## EXTRACT PROVIDED
How are fractures treated?
Specific treatment for a fracture will be based on the type of fracture, its severity and your child's age.
In most cases, fractures in children are treated with a splint or cast, which immobilize the injured bone(s) to promote healing and reduce pain and swelling.
Doctors will usually put a splint on a newly broken bone because a cast can be too tight and can affect circulation. They will replace it with a cast once the swelling has gone down. Splints are also used for minor fractures.
- Casts are stronger than splints and provide more protection to the injured area. Casts have two layers: a soft inside layer that rests against the skin and a hard outer layer that prevents the injured bone from moving.
Other treatments for fractures include:
- Medication to control pain and to prevent infection if the fracture is open
- Surgery may be needed to put broken bones back into place. The surgeon may also insert metal rods or pins into the bone (internal fixation) or outside the body (external fixation) to hold bone fragments in place to allow alignment and healing
- Closed reduction is a non-surgical procedure used to reduce and set the fracture. Using an anesthetic (typically given through an IV), the doctor realigns the bone fragments from outside the body and holds them in place with a cast or splint.
- Traction corrects broken or dislocated bones by using a gentle and steady pulling motion in a specific direction to stretch muscles and tendons around the broken bone in a specific direction. This allows the bone ends to align and heal, and in some cases, it reduces painful muscle spasms.

## LISTED ENTRIES
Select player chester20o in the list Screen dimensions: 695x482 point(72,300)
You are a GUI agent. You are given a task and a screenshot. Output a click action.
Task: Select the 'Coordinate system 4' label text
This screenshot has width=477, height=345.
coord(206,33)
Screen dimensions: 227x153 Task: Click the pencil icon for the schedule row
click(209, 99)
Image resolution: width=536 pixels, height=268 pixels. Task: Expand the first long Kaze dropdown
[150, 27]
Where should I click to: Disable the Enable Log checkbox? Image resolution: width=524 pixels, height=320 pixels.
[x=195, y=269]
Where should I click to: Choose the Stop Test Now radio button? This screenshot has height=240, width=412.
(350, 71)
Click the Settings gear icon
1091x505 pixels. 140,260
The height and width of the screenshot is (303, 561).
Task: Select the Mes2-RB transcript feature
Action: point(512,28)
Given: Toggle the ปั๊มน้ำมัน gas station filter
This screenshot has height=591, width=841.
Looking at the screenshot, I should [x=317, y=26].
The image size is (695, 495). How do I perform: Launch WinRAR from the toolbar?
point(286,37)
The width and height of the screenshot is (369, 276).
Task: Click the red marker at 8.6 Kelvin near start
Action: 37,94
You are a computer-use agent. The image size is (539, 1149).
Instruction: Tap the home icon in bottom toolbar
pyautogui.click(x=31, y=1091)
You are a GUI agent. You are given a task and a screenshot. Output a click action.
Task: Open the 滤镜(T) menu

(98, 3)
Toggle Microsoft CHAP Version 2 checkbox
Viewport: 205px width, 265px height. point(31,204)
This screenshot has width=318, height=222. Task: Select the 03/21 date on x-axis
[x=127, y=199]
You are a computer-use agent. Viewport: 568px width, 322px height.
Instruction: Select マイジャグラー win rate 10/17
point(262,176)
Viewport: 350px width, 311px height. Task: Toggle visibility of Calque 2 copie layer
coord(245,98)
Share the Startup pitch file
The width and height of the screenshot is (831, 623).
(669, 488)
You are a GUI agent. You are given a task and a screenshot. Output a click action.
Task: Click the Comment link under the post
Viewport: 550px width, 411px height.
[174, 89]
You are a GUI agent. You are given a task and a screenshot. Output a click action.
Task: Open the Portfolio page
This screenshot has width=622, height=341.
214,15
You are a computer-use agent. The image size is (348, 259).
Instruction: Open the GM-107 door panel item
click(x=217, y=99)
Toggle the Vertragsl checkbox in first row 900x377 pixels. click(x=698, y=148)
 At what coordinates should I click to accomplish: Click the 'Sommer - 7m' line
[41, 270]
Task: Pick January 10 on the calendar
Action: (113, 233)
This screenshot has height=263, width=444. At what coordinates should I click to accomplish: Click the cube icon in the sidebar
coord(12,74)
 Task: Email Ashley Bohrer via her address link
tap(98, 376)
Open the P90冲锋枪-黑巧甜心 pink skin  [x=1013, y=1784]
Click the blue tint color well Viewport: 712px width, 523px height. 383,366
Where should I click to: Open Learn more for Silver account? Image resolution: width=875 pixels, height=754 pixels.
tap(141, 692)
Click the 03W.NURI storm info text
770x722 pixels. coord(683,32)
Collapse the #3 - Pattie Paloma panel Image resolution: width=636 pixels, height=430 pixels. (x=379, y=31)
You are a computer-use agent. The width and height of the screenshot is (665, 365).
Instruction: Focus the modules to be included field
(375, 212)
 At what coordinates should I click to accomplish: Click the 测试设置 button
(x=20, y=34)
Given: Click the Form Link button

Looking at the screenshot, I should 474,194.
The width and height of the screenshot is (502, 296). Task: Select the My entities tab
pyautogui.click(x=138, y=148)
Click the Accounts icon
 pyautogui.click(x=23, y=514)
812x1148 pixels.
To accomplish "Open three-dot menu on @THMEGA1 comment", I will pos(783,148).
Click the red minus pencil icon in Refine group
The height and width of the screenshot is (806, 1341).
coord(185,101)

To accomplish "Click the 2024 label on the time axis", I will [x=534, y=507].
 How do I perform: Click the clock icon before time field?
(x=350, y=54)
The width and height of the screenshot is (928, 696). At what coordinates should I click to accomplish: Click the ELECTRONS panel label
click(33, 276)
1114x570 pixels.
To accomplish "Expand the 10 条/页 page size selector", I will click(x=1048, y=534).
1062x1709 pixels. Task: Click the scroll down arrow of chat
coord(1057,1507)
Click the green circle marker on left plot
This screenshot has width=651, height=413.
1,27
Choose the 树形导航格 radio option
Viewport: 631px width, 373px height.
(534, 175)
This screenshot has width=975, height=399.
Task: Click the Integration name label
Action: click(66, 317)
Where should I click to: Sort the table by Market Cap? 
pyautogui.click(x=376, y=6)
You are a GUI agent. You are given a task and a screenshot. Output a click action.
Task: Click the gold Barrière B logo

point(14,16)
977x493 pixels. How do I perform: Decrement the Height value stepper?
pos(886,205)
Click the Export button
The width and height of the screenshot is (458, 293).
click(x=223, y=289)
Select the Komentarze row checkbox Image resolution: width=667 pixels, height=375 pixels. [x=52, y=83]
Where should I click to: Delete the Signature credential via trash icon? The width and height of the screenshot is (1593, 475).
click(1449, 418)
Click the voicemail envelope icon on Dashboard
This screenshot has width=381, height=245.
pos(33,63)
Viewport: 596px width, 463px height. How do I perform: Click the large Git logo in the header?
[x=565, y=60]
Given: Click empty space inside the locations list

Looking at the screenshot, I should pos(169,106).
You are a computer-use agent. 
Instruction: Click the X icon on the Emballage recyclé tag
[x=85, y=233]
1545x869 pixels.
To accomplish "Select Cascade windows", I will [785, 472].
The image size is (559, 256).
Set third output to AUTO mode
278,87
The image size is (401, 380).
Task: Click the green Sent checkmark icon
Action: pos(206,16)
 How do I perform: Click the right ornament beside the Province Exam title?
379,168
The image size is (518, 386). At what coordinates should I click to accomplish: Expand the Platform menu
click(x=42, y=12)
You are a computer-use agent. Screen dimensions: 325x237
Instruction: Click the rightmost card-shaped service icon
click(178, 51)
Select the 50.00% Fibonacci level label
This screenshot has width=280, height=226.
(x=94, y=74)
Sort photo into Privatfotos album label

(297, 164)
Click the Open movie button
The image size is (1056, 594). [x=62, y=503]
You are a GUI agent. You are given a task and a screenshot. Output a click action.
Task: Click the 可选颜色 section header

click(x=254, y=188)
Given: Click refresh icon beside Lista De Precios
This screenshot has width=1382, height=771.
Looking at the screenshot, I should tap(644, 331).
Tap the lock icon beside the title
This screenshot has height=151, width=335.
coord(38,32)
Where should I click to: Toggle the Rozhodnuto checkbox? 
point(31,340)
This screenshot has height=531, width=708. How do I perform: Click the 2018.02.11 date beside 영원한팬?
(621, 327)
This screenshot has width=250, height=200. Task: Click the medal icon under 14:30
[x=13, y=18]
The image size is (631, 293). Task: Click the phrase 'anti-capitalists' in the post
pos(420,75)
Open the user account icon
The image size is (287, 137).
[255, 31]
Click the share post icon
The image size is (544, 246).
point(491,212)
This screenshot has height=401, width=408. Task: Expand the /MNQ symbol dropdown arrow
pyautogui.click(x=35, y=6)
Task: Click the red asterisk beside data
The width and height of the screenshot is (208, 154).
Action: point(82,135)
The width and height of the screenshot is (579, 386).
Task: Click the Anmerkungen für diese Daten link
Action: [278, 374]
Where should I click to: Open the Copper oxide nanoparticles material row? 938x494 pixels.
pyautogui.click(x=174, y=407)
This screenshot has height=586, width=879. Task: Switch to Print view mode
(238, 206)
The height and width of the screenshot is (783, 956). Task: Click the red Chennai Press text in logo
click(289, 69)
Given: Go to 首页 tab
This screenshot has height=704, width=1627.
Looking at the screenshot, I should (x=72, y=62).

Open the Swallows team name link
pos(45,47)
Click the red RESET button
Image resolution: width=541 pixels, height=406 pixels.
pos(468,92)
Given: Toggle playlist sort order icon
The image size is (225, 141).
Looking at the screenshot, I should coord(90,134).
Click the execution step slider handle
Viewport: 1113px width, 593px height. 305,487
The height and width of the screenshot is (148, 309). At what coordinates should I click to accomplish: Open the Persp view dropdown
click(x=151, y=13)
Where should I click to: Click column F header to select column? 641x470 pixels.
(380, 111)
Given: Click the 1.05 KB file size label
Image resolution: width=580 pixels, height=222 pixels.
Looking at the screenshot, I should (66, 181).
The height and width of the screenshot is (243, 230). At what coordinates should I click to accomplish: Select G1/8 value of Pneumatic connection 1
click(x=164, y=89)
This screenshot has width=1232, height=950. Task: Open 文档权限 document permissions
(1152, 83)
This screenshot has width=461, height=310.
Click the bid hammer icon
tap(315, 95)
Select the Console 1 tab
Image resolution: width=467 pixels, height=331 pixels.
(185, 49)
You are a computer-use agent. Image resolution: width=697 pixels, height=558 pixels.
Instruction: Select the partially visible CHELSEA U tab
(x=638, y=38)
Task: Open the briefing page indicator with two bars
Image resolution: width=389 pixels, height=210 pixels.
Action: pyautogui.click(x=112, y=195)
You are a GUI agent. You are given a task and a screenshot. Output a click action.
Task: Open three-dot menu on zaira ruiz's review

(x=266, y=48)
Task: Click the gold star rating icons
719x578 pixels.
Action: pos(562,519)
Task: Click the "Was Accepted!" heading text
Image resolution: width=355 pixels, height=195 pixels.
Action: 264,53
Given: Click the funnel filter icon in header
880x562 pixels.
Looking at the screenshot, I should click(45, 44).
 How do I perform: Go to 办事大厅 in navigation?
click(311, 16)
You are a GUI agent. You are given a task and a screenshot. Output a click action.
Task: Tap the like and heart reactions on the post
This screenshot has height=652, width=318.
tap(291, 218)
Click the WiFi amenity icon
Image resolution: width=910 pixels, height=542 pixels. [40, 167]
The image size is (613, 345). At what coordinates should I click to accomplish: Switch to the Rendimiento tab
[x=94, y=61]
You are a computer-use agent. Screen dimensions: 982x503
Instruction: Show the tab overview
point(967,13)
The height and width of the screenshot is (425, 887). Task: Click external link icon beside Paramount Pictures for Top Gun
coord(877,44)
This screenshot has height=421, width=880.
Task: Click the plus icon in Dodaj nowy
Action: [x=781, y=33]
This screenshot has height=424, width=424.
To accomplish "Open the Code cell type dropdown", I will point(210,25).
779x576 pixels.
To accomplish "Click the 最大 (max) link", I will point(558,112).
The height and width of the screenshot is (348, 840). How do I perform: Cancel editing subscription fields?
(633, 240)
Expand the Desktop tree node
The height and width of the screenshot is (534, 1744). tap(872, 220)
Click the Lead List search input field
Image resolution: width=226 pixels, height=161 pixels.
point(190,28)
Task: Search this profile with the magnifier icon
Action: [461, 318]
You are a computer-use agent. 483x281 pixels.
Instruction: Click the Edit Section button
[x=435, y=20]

## YOUR TASK
Answer these questions from the text on treating fractures in children:
1. Why do doctors usually put a splint instead of a cast on a newly broken bone?
2. What two layers does a cast have?
3. How is the anesthetic for closed reduction typically given?
The records are material unrelated to the text.

## SOLUTION FOR THIS TASK
1. A cast can be too tight and can affect circulation.
2. A soft inside layer that rests against the skin and a hard outer layer that keeps the injured bone from moving.
3. Through an IV.